For some scenarios, XML or XML-like tags work better than JSON:

Analyze the following text and annotate entities with tags:

Text: John works at Google in Mountain View.

<analysis>
  <person>John</person>
  <organization>Google</organization>
  <location>Mountain View</location>
</analysis>

XML-style advantages:

  • Tag names are semantic, more intuitive
  • Nested content reads well
  • Models like Claude have excellent XML tag understanding

Tool Use / Function Calling

The most reliable structured output method is Tool Use. You define a function's parameter schema, and the model's output strictly follows it:

tools = [{
    "type": "function",
    "function": {
        "name": "report_code_issues",
        "description": "Report issues found in code",
        "parameters": {
            "type": "object",
            "properties": {
                "issues": {
                    "type": "array",
                    "items": {
                        "type": "object",
                        "properties": {
                            "line": {"type": "integer"},
                            "severity": {"type": "string", "enum": ["high", "medium", "low"]},
                            "description": {"type": "string"}
                        },
                        "required": ["line", "severity", "description"]
                    }
                }
            },
            "required": ["issues"]
        }
    }
}]

response = client.chat.completions.create(
    model="gpt-4o",
    messages=[{"role": "user", "content": "Analyze this code..."}],
    tools=tools,
    tool_choice={"type": "function", "function": {"name": "report_code_issues"}}
)

Tool Use advantages:

  • Schema validation: Output strictly matches your defined types and structure
  • Enum constraints: enum fields limit possible values
  • Required fields: required ensures critical fields aren't missing

Markdown as Lightweight Structure

When programmatic parsing isn't needed, Markdown is a great "semi-structured" format:

Output analysis results in this Markdown format:

## Overview
(one-sentence summary)

## Issues Found
| # | Severity | Description | Suggestion |
|---|---|---|---|
| 1 | ... | ... | ... |

## Next Steps
- [ ] Action item 1
- [ ] Action item 2

Markdown tables and lists are both human-readable and relatively easy to parse with regex.

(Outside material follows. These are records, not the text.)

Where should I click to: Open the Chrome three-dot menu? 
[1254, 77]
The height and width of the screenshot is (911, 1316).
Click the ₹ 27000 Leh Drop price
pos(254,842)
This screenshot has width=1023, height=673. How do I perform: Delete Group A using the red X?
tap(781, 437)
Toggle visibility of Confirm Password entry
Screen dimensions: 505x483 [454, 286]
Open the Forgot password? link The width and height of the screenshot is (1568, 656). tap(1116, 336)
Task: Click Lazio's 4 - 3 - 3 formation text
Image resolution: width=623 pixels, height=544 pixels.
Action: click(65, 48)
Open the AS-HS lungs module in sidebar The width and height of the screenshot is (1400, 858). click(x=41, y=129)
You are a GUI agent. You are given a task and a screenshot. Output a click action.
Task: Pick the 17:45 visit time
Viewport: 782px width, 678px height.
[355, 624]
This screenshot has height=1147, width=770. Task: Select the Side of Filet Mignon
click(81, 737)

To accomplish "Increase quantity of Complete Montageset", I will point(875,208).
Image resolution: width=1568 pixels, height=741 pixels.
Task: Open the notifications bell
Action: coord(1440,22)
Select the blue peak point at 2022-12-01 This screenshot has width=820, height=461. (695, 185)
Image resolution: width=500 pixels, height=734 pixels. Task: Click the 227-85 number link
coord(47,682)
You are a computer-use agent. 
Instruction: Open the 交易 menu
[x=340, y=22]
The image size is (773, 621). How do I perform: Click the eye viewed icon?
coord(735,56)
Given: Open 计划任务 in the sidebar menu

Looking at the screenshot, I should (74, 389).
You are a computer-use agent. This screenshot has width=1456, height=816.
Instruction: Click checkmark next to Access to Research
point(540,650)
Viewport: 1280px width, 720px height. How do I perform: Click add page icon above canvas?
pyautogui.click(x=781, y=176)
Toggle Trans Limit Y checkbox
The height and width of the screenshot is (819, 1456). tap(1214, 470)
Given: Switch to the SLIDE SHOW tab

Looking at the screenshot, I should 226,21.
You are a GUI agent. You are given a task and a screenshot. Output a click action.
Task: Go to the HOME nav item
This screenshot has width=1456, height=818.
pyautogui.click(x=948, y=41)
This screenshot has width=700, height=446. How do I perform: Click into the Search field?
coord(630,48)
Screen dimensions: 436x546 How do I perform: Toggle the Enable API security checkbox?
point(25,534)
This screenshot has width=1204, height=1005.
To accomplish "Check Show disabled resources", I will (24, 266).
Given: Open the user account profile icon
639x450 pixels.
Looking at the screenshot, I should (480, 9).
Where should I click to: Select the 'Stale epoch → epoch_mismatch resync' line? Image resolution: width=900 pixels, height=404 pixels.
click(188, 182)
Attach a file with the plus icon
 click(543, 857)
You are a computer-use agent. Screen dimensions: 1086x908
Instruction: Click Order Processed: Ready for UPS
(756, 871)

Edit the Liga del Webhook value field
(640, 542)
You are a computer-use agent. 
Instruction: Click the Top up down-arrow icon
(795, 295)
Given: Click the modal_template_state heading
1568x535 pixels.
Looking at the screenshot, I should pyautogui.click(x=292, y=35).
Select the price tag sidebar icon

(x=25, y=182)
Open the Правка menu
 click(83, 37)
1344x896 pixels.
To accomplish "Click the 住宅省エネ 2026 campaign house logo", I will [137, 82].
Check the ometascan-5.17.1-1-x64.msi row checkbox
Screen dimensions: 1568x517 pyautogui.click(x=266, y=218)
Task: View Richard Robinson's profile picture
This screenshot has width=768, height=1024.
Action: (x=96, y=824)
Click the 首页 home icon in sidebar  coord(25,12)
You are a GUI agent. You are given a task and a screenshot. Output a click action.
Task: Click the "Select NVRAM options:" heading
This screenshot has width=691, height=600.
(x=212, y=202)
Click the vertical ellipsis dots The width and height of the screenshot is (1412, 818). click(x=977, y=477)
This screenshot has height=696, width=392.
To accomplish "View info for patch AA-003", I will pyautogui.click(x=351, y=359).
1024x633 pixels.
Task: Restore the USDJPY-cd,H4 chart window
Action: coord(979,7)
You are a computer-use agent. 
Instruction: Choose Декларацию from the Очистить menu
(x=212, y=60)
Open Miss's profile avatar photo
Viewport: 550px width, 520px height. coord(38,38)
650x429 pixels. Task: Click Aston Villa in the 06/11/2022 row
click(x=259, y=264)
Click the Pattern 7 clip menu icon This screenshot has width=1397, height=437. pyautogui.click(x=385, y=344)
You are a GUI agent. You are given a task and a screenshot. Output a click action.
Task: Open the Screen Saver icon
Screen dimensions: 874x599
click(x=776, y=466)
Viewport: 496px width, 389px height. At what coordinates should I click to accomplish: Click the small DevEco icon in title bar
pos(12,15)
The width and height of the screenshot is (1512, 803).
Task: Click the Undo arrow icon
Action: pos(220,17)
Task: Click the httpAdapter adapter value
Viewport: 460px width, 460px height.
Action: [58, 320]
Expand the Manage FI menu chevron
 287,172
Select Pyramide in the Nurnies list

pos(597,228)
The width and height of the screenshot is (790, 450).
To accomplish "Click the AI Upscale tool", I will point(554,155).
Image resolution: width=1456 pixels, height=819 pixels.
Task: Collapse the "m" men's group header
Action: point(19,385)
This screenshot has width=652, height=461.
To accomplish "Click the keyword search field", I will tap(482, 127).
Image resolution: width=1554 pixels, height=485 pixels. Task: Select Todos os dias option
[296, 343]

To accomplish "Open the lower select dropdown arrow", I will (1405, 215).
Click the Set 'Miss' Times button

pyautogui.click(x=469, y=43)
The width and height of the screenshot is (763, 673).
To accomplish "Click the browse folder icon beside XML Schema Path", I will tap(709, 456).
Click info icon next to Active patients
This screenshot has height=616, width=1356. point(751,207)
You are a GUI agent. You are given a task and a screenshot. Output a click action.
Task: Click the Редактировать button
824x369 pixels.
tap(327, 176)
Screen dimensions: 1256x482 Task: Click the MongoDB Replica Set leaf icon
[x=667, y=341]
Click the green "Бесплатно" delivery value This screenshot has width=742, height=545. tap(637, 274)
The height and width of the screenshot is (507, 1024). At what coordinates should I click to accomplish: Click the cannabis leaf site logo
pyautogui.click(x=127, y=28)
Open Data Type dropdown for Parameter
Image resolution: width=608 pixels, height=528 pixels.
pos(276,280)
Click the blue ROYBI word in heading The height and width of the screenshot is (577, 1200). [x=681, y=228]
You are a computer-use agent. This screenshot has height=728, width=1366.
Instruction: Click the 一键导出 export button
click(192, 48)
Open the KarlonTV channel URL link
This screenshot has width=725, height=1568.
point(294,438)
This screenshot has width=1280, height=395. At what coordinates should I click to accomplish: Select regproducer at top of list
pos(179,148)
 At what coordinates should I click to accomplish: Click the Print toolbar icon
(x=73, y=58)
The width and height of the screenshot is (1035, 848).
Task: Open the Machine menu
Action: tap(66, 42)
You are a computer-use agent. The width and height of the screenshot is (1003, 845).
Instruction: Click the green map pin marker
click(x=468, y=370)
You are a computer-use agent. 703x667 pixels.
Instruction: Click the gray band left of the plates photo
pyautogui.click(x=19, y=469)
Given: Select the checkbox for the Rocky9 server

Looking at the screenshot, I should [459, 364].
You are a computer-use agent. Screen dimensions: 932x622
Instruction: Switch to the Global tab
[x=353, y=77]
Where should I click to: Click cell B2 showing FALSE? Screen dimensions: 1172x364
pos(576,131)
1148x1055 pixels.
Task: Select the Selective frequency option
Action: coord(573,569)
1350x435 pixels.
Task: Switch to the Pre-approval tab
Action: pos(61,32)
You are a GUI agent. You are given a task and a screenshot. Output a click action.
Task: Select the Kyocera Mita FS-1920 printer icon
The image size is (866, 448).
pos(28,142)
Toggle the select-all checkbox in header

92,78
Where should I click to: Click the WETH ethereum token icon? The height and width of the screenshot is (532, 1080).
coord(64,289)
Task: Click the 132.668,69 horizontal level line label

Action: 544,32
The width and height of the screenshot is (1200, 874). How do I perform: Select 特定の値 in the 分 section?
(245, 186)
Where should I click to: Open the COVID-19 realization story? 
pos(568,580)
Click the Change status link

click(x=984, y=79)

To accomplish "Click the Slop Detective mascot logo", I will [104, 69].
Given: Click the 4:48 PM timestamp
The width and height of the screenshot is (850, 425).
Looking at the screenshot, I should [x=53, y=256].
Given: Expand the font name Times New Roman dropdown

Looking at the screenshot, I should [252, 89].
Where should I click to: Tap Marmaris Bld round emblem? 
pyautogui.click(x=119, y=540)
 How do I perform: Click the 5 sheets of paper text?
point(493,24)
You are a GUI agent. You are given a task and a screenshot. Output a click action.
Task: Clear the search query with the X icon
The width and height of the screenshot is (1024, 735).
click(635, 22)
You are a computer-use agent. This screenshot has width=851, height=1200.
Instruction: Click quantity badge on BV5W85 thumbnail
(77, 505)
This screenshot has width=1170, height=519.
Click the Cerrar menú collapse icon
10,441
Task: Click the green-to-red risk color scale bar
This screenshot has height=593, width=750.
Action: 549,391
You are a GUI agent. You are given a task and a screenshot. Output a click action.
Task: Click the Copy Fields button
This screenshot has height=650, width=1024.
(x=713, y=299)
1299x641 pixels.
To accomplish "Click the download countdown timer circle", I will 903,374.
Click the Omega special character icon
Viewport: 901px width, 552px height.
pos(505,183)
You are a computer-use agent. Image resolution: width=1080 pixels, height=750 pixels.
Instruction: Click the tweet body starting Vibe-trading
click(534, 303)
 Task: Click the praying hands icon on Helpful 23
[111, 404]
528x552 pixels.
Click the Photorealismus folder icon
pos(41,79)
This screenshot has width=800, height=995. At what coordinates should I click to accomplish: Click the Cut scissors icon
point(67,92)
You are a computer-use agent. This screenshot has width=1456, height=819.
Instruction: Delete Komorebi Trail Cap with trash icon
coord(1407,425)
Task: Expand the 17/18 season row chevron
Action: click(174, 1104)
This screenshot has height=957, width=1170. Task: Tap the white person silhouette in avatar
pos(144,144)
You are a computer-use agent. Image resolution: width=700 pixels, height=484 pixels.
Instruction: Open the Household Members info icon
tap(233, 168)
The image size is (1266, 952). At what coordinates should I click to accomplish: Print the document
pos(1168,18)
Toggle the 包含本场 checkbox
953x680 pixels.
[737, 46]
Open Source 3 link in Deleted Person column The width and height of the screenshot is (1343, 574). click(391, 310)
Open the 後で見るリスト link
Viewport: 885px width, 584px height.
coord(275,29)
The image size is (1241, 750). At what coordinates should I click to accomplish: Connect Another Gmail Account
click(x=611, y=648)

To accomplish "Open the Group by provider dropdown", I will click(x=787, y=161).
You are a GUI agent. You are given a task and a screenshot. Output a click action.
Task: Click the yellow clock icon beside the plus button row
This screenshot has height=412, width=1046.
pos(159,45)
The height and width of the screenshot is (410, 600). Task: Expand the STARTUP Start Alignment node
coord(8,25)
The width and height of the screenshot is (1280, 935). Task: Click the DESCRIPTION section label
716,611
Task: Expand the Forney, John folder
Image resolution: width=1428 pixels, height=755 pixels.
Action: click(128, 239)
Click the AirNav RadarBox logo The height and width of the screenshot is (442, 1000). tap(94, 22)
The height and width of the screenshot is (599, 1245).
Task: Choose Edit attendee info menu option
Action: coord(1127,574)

Tips for Reliable Structured Output

  1. Provide complete examples: Don't just describe the format, give a full output example
  2. Emphasize in System Prompt: "You must only output JSON, no other text"
  3. Use temperature=0: Reduces randomness, improves format consistency
  4. Post-processing: Even with JSON Mode, add error handling — try/catch for parse failures
  5. Schema validation: Use Zod (TypeScript) or Pydantic (Python) to validate output matches expectations

Key Takeaways

  1. Structured output is key to integrating LLMs into applications. Natural language responses are useless to programs — you need JSON, XML, or other parseable formats.
  2. Three methods ranked by reliability: Tool Use > JSON Mode > Prompt instructions. Prefer Tool Use.
  3. Always provide complete schema and examples in the prompt — even when using JSON Mode.
  4. Add error handling. Structured output isn't 100% reliable — your code needs fallbacks for parse failures.